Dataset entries
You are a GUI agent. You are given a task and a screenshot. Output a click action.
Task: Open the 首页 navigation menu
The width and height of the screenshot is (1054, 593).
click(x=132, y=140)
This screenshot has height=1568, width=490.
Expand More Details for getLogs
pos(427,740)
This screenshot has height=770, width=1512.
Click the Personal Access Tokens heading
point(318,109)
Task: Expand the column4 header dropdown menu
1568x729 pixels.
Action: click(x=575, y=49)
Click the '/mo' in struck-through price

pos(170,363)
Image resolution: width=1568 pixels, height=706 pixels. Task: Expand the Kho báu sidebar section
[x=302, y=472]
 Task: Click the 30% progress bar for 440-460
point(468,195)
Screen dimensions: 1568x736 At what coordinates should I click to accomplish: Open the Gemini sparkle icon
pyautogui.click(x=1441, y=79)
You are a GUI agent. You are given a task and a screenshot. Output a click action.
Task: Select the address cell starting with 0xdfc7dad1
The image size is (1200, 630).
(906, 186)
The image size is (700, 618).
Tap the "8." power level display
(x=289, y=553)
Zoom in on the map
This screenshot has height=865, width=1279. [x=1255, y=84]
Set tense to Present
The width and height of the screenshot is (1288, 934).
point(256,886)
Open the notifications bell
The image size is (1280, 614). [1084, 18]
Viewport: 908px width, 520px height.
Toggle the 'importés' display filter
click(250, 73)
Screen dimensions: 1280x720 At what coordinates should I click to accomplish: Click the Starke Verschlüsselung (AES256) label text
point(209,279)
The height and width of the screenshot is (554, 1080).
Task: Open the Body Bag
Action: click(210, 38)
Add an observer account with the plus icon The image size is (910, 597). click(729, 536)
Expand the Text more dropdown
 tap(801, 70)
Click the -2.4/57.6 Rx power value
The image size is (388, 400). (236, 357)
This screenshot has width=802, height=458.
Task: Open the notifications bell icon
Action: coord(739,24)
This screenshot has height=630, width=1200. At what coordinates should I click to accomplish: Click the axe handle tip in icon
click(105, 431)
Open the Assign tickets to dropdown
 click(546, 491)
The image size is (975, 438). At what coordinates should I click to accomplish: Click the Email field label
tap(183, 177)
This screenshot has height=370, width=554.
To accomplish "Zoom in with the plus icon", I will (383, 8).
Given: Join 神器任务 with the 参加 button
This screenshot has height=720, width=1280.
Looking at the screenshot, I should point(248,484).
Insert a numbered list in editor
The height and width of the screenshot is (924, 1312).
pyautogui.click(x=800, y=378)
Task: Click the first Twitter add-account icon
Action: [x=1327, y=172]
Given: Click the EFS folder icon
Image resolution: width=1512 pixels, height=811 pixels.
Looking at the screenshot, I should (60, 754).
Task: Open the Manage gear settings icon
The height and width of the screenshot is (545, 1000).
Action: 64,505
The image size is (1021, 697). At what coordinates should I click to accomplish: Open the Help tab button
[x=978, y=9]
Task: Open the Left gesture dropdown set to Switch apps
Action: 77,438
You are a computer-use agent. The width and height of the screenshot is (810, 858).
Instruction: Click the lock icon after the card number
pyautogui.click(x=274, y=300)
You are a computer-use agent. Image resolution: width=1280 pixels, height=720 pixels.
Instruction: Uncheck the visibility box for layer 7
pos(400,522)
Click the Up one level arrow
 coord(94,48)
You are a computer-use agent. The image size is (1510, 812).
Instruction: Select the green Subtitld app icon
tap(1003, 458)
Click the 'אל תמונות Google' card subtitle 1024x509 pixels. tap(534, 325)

EXERCISE REQUIREMENTS
Set the entries above down again, each one exactly as written.

RESULT
You are a GUI agent. You are given a task and a screenshot. Output a click action.
Task: Open the 首页 navigation menu
The width and height of the screenshot is (1054, 593).
click(x=132, y=140)
This screenshot has height=1568, width=490.
Expand More Details for getLogs
pos(427,740)
This screenshot has height=770, width=1512.
Click the Personal Access Tokens heading
point(318,109)
Task: Expand the column4 header dropdown menu
1568x729 pixels.
Action: click(x=575, y=49)
Click the '/mo' in struck-through price

pos(170,363)
Image resolution: width=1568 pixels, height=706 pixels. Task: Expand the Kho báu sidebar section
[x=302, y=472]
 Task: Click the 30% progress bar for 440-460
point(468,195)
Screen dimensions: 1568x736 At what coordinates should I click to accomplish: Open the Gemini sparkle icon
pyautogui.click(x=1441, y=79)
You are a GUI agent. You are given a task and a screenshot. Output a click action.
Task: Select the address cell starting with 0xdfc7dad1
The image size is (1200, 630).
(906, 186)
The image size is (700, 618).
Tap the "8." power level display
(x=289, y=553)
Zoom in on the map
This screenshot has height=865, width=1279. [x=1255, y=84]
Set tense to Present
The width and height of the screenshot is (1288, 934).
point(256,886)
Open the notifications bell
The image size is (1280, 614). [1084, 18]
Viewport: 908px width, 520px height.
Toggle the 'importés' display filter
click(250, 73)
Screen dimensions: 1280x720 At what coordinates should I click to accomplish: Click the Starke Verschlüsselung (AES256) label text
point(209,279)
The height and width of the screenshot is (554, 1080).
Task: Open the Body Bag
Action: click(210, 38)
Add an observer account with the plus icon The image size is (910, 597). click(729, 536)
Expand the Text more dropdown
 tap(801, 70)
Click the -2.4/57.6 Rx power value
The image size is (388, 400). (236, 357)
This screenshot has width=802, height=458.
Task: Open the notifications bell icon
Action: coord(739,24)
This screenshot has height=630, width=1200. At what coordinates should I click to accomplish: Click the axe handle tip in icon
click(105, 431)
Open the Assign tickets to dropdown
 click(546, 491)
The image size is (975, 438). At what coordinates should I click to accomplish: Click the Email field label
tap(183, 177)
This screenshot has height=370, width=554.
To accomplish "Zoom in with the plus icon", I will (383, 8).
Given: Join 神器任务 with the 参加 button
This screenshot has height=720, width=1280.
Looking at the screenshot, I should point(248,484).
Insert a numbered list in editor
The height and width of the screenshot is (924, 1312).
pyautogui.click(x=800, y=378)
Task: Click the first Twitter add-account icon
Action: [x=1327, y=172]
Given: Click the EFS folder icon
Image resolution: width=1512 pixels, height=811 pixels.
Looking at the screenshot, I should (60, 754).
Task: Open the Manage gear settings icon
The height and width of the screenshot is (545, 1000).
Action: 64,505
The image size is (1021, 697). At what coordinates should I click to accomplish: Open the Help tab button
[x=978, y=9]
Task: Open the Left gesture dropdown set to Switch apps
Action: 77,438
You are a computer-use agent. The width and height of the screenshot is (810, 858).
Instruction: Click the lock icon after the card number
pyautogui.click(x=274, y=300)
You are a computer-use agent. Image resolution: width=1280 pixels, height=720 pixels.
Instruction: Uncheck the visibility box for layer 7
pos(400,522)
Click the Up one level arrow
 coord(94,48)
You are a computer-use agent. The image size is (1510, 812).
Instruction: Select the green Subtitld app icon
tap(1003, 458)
Click the 'אל תמונות Google' card subtitle 1024x509 pixels. tap(534, 325)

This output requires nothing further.